Nesta pesquisa, “agentes” e “robôs” são termos amplos e práticos para descrever todas as máquinas que podem automatizar o trabalho não físico e físico, respectivamente. Muitas tecnologias diferentes executam essas funções, algumas baseadas em IA e outras não, com as fronteiras entre elas sendo fluidas e em constante mudança. Usar os termos dessa forma abrangente nos permite analisar como a automação remodela o trabalho em geral.

Este relatório se baseia na longa pesquisa da McKinsey sobre automação e o futuro do trabalho.

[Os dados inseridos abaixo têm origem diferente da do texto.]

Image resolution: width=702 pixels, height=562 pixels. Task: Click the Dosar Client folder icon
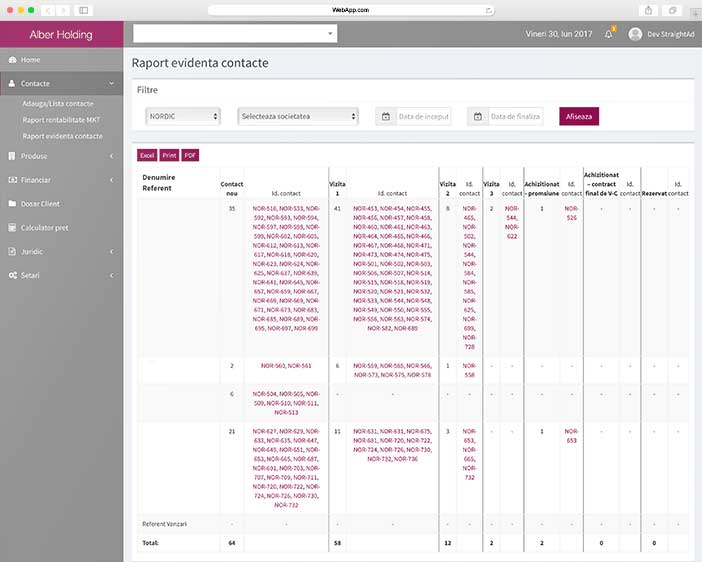pos(12,204)
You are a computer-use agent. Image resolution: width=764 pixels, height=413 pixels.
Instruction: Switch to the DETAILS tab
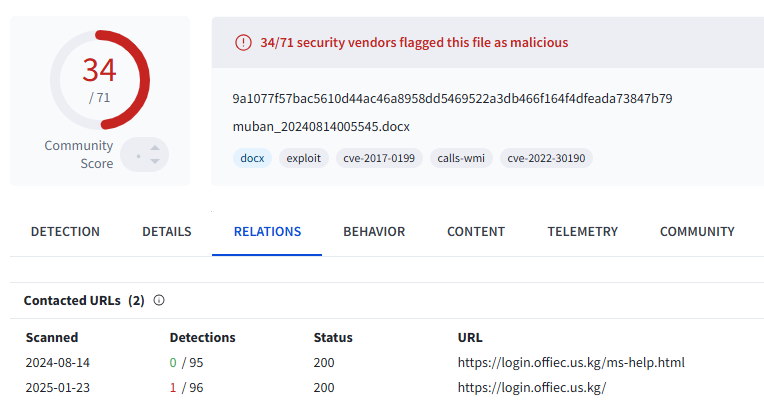click(x=167, y=232)
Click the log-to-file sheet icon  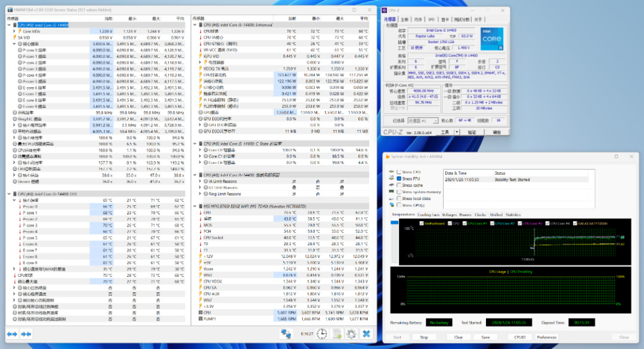(336, 333)
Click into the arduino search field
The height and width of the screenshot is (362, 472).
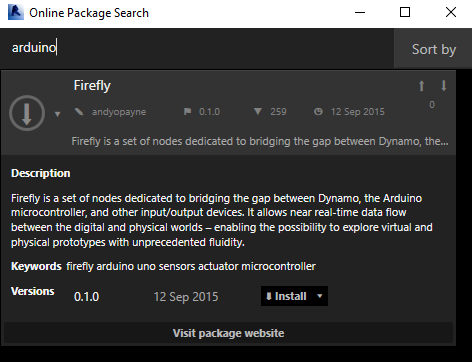(x=197, y=48)
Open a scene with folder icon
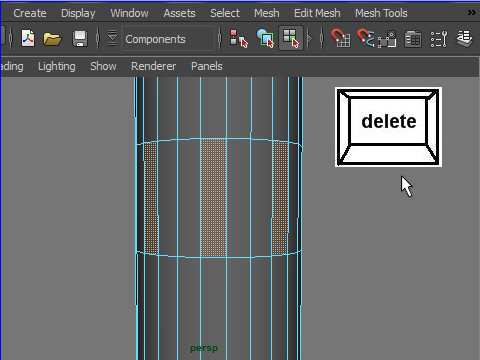The width and height of the screenshot is (480, 360). tap(52, 39)
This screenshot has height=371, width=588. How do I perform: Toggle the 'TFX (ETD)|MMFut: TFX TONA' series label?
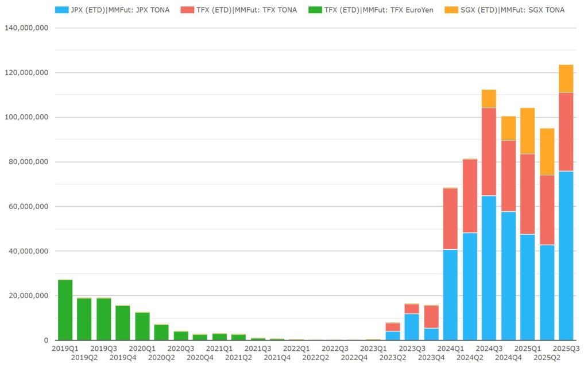click(x=247, y=10)
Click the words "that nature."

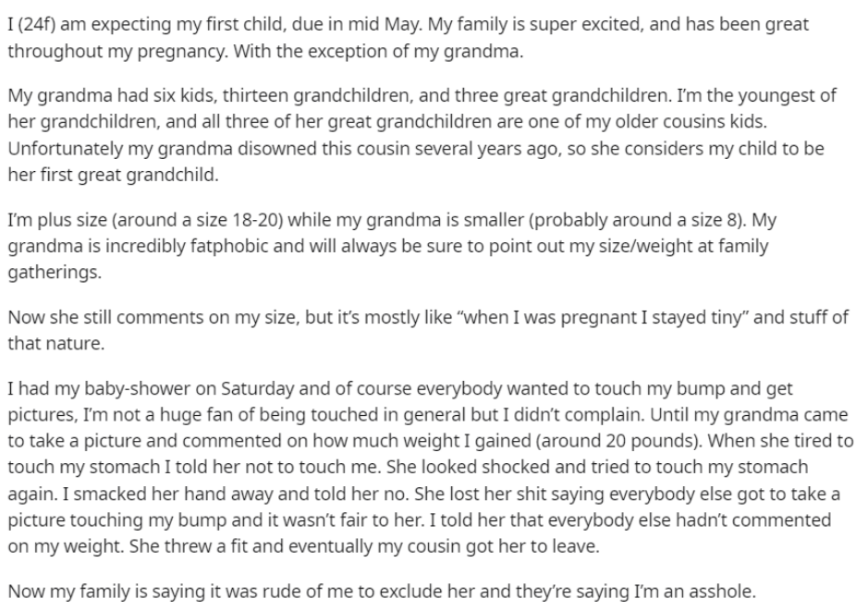click(x=55, y=343)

Estudos anteriores examinaram atividades individuais, enquanto esta análise também examina como a IA transformará fluxos de trabalho inteiros e o que isso significa para as habilidades. Novas formas de colaboração estão surgindo, criando parcerias de habilidades entre pessoas e IA que aumentam a demanda por capacidades humanas complementares.

Embora a análise se concentre nos Estados Unidos, muitos dos padrões que ela revela — e suas implicações para empregadores, trabalhadores e líderes — se aplicam amplamente a outras economias avançadas.

A pesquisa descobriu que as tecnologias atualmente demonstradas poderiam, em teoria, automatizar atividades que representam cerca de 57% das horas de trabalho nos EUA hoje. Essa estimativa reflete o potencial técnico para mudanças no que as pessoas fazem, não uma previsão de perda de empregos. À medida que as tecnologias assumem sequências de tarefas mais complexas, as pessoas continuarão sendo vitais para que elas funcionem com eficácia e para fazer o que as máquinas não conseguem; a avaliação reflete as capacidades atuais, que continuarão a evoluir, e a adoção pode levar décadas.

A IA não tornará a maioria das habilidades humanas obsoletas, mas mudará a forma como elas são usadas. A Mckinsey estima que mais de 70% das habilidades atuais podem ser aplicadas tanto em trabalhos automatizáveis ​​quanto não automatizáveis. Com a IA lidando com tarefas mais comuns, as pessoas aplicarão suas habilidades em novos contextos. Os trabalhadores

dedicarão menos tempo à preparação de documentos e à pesquisa básica, por exemplo, e mais tempo formulando perguntas e interpretando resultados. Dessa forma, os empregadores podem valorizar cada vez mais as habilidades que agregam valor à IA.

A pesquisa mostra que quase todas as profissões passarão por mudanças nas habilidades necessárias até 2030. Habilidades altamente especializadas e automatizáveis, como contabilidade e programação, podem sofrer as maiores transformações, enquanto habilidades interpessoais como negociação e coaching podem ser as que menos mudarão. A maioria das outras, incluindo habilidades amplamente aplicáveis, como resolução de problemas e comunicação, podem evoluir como parte de uma parceria crescente com agentes e robôs.